Pria itu tersenyum tipis, senyum yang entah mengapa terasa begitu akrab, seolah ia telah melihatnya di mimpi paling dalam, namun juga menakutkan, karena ia tahu senyum itu membawa beban sejarah yang tak terbayangkan. Gerhana mencapai puncaknya, dan seketika, udara di sekitar mereka bergetar, mengembun, dan memadat, seolah alam semesta menahan napas. Tiba-tiba, sebuah simbol aneh berwarna biru kehijauan berpendar di pergelangan tangan kiri Anya, tepat di bawah nadinya yang berdenyut kencang. Simbol itu bercahaya redup, membentuk pola spiral dengan tiga garis melengkung yang saling terkait, mirip ukiran kuno yang belum pernah ia lihat di buku mana pun.
"Simbol Takdir," bisik pria itu, tatapannya terpaku pada lambang di pergelangan tangan Anya, ekspresinya memancarkan campuran kekaguman dan kesedihan yang mendalam. "Ini bukan kebetulan, Elara. Ini adalah segel yang telah terpecahkan."
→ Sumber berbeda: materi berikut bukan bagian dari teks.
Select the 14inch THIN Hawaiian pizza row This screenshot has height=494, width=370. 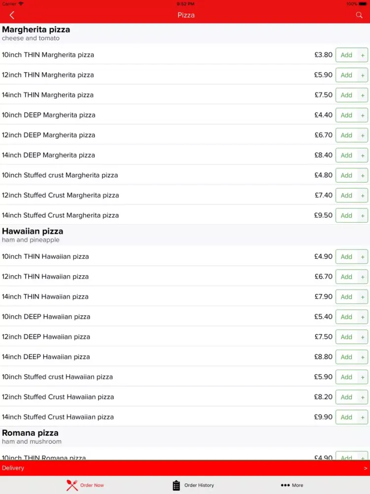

Pria itu mengulurkan tangannya yang ramping namun kuat, dan dari telapak tangannya, sebuah cahaya keemasan terang membias, melesat ke arah Anya, menyelimutinya sepenuhnya. Cahaya itu tidak menyilaukan, justru terasa hangat dan menenangkan, menembus kulit dan meresap ke dalam tulangnya. Dunia di sekelilingnya memudar, suara klakson mobil yang sayup-sayup, gemerisik daun, bahkan detak jantungnya sendiri. Semua seolah larut dalam lautan cahaya. Kalimat terakhir yang ia dengar, sebelum kesadarannya tenggelam dalam lautan keemasan itu, adalah suara dalam pria itu, penuh dengan kepastian yang menakutkan: "Waktunya telah tiba untuk mengingat."